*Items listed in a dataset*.

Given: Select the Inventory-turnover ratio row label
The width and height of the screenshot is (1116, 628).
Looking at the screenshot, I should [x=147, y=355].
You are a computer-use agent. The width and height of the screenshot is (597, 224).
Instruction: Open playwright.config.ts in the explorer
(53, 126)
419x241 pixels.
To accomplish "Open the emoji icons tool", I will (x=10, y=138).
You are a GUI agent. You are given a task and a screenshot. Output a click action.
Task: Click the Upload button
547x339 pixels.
* * *
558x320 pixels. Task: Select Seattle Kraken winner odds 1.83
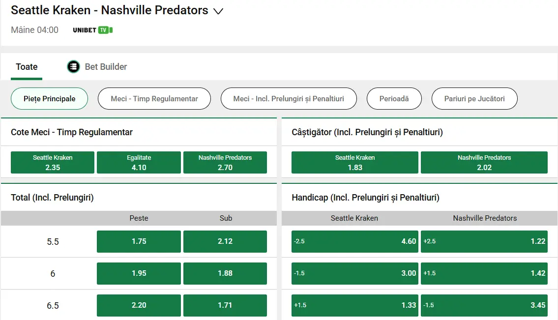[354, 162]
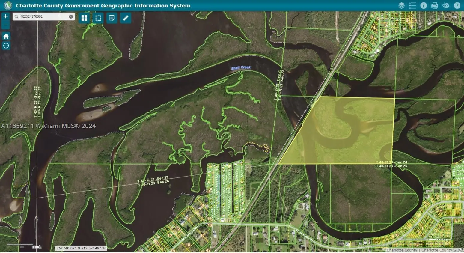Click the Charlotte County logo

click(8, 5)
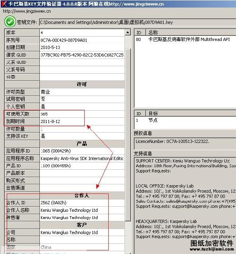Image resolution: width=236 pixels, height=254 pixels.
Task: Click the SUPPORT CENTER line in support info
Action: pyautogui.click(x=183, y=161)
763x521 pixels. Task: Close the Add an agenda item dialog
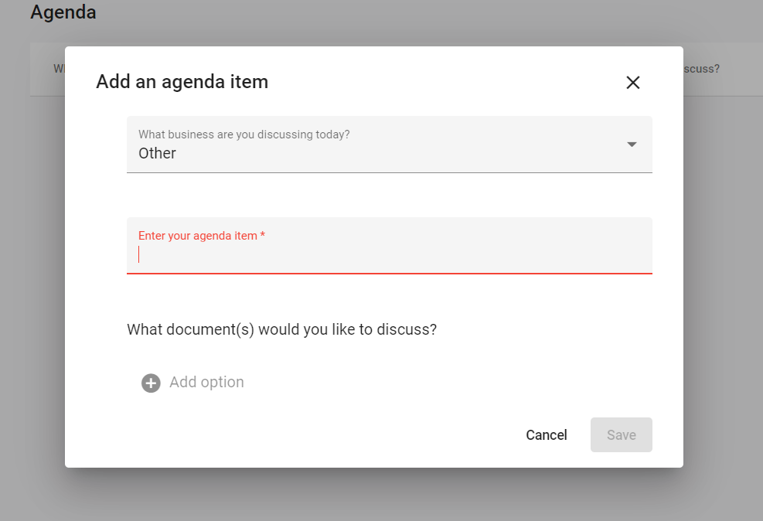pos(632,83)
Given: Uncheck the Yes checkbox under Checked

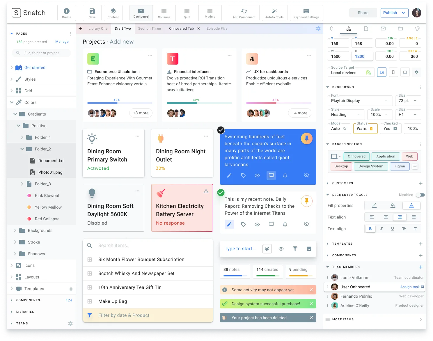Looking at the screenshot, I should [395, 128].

*Problem*. Every line in the entries above that has the word "agent" should be identified and copied.

*Answer for this exercise*.
You are a computer-use agent. The width and height of the screenshot is (597, 224).
You are a GUI agent. You are given a task and a screenshot. Output a click action.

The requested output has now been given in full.